There are two brothers (both played by McGregor). Emmit Stussy is the “Parking Lot King of Minnesota,” and his life is pretty sweet. He’s handsome, rich, happy. A family man. And then there’s the aforementioned Ray, slightly younger but older-looking. Ray is a bit more of a sad sack, have lived his life in the shadow of Emmit.
When we meet them, it’s the 25th wedding anniversary of Emmit and Stella (Linda Kash). Ray and girlfriend Nikki look like interlopers. Emmit’s right-hand man, Sy (Michael Stuhlbarg), bluntly tells Ray that he has five minutes of face time with his brother.
And here we get the first brick in whatever crazy house Fargo will eventually build this season: Years ago, depending on which brother is telling the story, Ray inherited some valuable stamps but traded them with Emmit for his red Corvette. And you know how that deal ended up for the both of them. Certain stamps are more valuable than cars, it turns out. Especially cars that age disgracefully, sound like they’re going to die when you fire them up and smash easily.
From there, well, you don’t really want to know, other than Emmit and Sy borrowed money from a shadow group and now the mysterious V.M. Varga (the hilariously toothy David Thewlis) is here not to collect so much as connect. And a super-stoner ex-con, beautifully named Maurice LeFay (Scoot McNairy), does a job for Ray that, like most jobs in the world of Fargo, goes sideways in a very bad way, pulling in recently divorced mother and chief of the Eden Valley Police force Gloria Burgle (Carrie Coon).

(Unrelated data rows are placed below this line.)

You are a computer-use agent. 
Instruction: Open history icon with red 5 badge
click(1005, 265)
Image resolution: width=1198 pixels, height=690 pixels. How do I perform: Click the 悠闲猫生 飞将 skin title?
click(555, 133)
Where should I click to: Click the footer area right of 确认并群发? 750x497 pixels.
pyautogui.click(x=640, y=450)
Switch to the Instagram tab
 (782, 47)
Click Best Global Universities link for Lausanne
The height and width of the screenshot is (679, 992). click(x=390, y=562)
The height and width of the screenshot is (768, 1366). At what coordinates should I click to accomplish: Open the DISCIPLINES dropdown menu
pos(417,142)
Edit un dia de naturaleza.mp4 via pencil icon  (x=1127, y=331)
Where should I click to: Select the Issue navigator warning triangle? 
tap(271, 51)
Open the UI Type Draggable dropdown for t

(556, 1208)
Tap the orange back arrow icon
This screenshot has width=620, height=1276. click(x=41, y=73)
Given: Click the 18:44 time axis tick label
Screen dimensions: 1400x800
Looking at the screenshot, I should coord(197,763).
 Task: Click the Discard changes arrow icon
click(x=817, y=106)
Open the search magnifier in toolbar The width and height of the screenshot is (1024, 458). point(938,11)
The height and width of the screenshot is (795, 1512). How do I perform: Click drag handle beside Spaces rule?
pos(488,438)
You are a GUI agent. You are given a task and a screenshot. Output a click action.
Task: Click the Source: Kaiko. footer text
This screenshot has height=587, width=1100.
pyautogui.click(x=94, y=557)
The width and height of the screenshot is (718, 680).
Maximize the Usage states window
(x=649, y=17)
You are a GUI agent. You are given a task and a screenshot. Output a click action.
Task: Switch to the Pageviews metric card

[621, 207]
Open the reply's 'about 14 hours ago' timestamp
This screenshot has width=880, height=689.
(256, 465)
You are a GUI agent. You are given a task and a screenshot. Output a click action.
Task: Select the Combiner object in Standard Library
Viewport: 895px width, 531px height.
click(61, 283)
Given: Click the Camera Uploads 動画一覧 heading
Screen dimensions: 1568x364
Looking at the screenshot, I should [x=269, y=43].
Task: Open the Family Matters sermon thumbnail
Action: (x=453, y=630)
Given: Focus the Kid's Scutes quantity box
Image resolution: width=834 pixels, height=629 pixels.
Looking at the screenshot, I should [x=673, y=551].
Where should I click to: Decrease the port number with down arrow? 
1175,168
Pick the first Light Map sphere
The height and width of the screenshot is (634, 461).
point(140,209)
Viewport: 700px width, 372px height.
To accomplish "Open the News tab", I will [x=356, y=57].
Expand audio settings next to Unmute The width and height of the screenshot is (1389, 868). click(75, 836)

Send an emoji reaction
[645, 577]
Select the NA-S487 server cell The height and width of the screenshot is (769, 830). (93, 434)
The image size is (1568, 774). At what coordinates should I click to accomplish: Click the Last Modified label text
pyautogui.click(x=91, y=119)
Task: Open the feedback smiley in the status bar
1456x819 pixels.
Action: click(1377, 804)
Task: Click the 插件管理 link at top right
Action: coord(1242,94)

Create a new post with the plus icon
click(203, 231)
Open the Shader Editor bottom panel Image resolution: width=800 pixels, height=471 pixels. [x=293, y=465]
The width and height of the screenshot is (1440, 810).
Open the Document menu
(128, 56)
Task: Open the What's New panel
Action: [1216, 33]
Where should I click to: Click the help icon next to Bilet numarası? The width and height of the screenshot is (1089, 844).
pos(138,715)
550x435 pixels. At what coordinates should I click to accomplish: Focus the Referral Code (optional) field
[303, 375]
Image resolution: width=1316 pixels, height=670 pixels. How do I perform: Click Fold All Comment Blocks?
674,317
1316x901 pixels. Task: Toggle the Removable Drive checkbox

Things are about to get complicated. And odd. After these two episodes, I wanted, immediately, a spinoff series for Thewlis, not just because I wanted to see him perform with those teeth but because he is, in almost every scene, riveting in the same way that Bokeem Woodbine was in season two.
There are many more characters viewers will meet in future episodes as whatever nefarious thing that’s happening in Minnesota (and probably Fargo the city, which is always the north star) reveals itself. With this cast, with this show’s history and with Hawley on such a roll, the episodes can’t come fast enough.
There are two scenes that especially stand out in the second episode for their malleable and knowing use of dialogue. Thewlis, as V.M. Varga (I’m hoping we get a revelation of what the initials are), is rolling into a barren Minnesota parking lot with a semi full of probably dangerous things, and the befuddled guard at the shack can’t keep up with Varga’s British wit or smarts. He’s trying to check the log book on who can get in the lot, and wonders if Varga’s car and the menacing black Peterbilt trailer snugly following it are together. Surveying the density before him, Varga says drolly: “Surmise.” When the guard is still befuddled, Varga says, “Because we arrived together, we are together. (Pause). Surmise.” Hawley, who is also a novelist, takes joy in the intricacies of language, and each season of Fargo stands out because of that.
Shortly after the Varga scene, McGregor as Emmit and Stuhlbarg as Sy are talking in what can best be described as that familiar Fargo patois. And you can sense that both actors are delighting in the precision of the words and how the “Minnesota nice” demeanor, in all its congenial circuitousness, hides actual clarity and intention in a conversation. Nothing is happening onscreen except for the talking, which is everything, and both actors are enjoying every spoken word.
No series since HBO’s Deadwood has been as instantly identifiable in its style of dialogue. And it’s not just the locals talking around a subject because of the disturbing parts of its center. There’s a bluntness characters use as well, like when one says in a moment of vulnerability, “I never killed anyone before,” and the retort is: “Well, me neither. Life’s a journey.”